As causas daquilo que se manifesta no interior só podem estar no mesmo âmago do ser. Assim, mesmo que soe desproporcional, cada um é o único responsável por suas dores. Não que sejamos tolos, não que seja uma forma simples de jogar a culpa naquele que sofre, mas analisando as afecções humanas, a origem de todo sentimento humano está nele mesmo e em mais nada.
Spinoza, em sua obra “Ética”, Terceira parte, quando discorre sobre os afetos humanos, afirma que um mesmo objeto pode causar diferentes afecções em diferentes pessoas. Ou seja, o mal que se atribui a certo objeto não está nele, mas em uma estrutura interna de cada indivíduo que, na relação com algo externo, pode ou não produzir o fenômeno da dor. Um mesmo beliscão pode não doer nada em mim e ser um grande sofrimento para uma pequena criança. Uma ofensa de um filho pode não soar tão maléfica para alguém que já está acostumado a ouvir palavrões todos os dias, mas para um pai ou mãe mais tradicional, pode ser algo equivalente a uma facada.
As dores se apresentam em diversos níveis e talvez uma das mais difíceis de se entender seja a dor de uma doença terminal. O que se passa na mente de uma pessoa que sabe que está prestes a falecer? A certeza de um fim iminente é aterrorizante, mas talvez apenas para quem não está nesta condição. Pois que fora do medo produzido pela mente, o que se passa é apenas um processo natural. E essa dor do fim que está próximo, da certeza de que as experiências do mundo material não mais se repetirão, varia muito de pessoa para pessoa. Para os mais apegados à matéria com certeza é uma tortura semelhante ao inferno, já para aqueles que possuem suas mentes atreladas à grandeza infinita da vida, a morte próxima é somente uma libertação e nada há de prejudicial.

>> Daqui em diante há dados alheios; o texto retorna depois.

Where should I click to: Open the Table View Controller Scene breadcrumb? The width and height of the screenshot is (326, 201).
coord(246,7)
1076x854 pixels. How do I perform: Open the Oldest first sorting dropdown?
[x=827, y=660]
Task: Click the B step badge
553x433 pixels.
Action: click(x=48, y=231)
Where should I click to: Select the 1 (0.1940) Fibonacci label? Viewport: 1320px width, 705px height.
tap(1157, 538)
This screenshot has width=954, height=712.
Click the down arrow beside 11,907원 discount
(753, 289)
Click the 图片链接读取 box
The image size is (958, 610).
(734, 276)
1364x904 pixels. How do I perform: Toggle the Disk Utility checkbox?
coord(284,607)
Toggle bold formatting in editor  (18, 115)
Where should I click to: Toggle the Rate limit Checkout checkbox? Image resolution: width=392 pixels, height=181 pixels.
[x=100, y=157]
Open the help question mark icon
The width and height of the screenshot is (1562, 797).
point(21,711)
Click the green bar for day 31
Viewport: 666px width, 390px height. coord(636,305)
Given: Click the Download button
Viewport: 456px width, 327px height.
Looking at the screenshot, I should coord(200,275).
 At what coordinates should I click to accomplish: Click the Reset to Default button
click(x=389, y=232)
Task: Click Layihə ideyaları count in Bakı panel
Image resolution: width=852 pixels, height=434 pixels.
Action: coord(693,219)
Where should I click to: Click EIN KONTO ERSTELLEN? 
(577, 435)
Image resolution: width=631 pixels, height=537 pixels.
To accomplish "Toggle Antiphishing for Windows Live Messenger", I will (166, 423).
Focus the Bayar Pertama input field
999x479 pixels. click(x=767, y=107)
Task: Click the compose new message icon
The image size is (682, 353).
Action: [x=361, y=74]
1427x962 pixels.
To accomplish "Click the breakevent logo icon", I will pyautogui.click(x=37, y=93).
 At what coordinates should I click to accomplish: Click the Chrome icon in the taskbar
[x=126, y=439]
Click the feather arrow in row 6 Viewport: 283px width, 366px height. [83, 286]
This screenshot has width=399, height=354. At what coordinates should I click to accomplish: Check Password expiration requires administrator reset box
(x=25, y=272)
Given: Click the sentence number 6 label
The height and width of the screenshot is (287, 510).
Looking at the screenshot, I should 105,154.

Há dores que sabemos serem transitórias, como o ditado popular que afirma: “Não há bem que sempre dure, não há mal que nunca acabe”. Por outro lado, as dores morais, essas não atingem os órgãos dos sentidos, mas são capazes de destruir alguém mesmo que ainda permaneça vivo. O exemplo condizente é o de alguém que perde um filho. Esse tipo de acontecimento não possui atenuante, muitas vezes pela vida inteira. A dor causada é tamanha a ponto de se questionar até mesmo o sentido da própria existência. Mas porque Deus sendo bom e justo permite que alguém passe por tais situações?
Antes de qualquer justificativa, me parece que não há outro caminho a seguir senão a resignação e aguardar que o tempo faça a sua parte. Pois que nossa compreensão ainda é limitada diante dos acontecimentos na vida. Tudo o que se mostra aos olhos, aos ouvidos, tudo o que tem um começo no espaço e no tempo há de desaparecer, mas as pessoas enquanto Espíritos imortais, jamais. A incerteza, que é desconhecimento do real, gera o sofrimento, pois que o mal como afirmava Agostinho, é a negação do ser e o ser a substância pensante que conhece a si mesmo. Qualquer perda, mesmo se sabendo sobre a vida após a morte, é claro gera um mal estar, pois vemos diante de nós a aniquilação de um ser biológico que atuava na matéria, entretanto, naquele mesmo processo de relação com a dor, entendendo, dialogando ao invés de tentar extermina-la, pode-se ver que a dor há de ser neste caso, somente a saudade que fica.
Portanto, a dor é um fenômeno criado pela mente. Tem sua utilidade como já vimos, mas quando se trata das dores morais, além de ser um aviso, ela nos visita com o intuito de nos fazer crescer, aprender. Em analogia, a dor do parto é fulminante, mas ao final traz a vida ao mundo.
A dor que sentimos com certeza é como uma navalha que corta, talvez sangre, mas lapida e dá forma. E quando nos encontrarmos no momento posterior ao seu enfrentamento, nos veremos mais cheios de vitalidade, mais resistentes, não mais a vendo como puro sofrer, como se Deus fosse injusto ou algo similar, mas compreendendo seu caráter educativo e de renovação constante.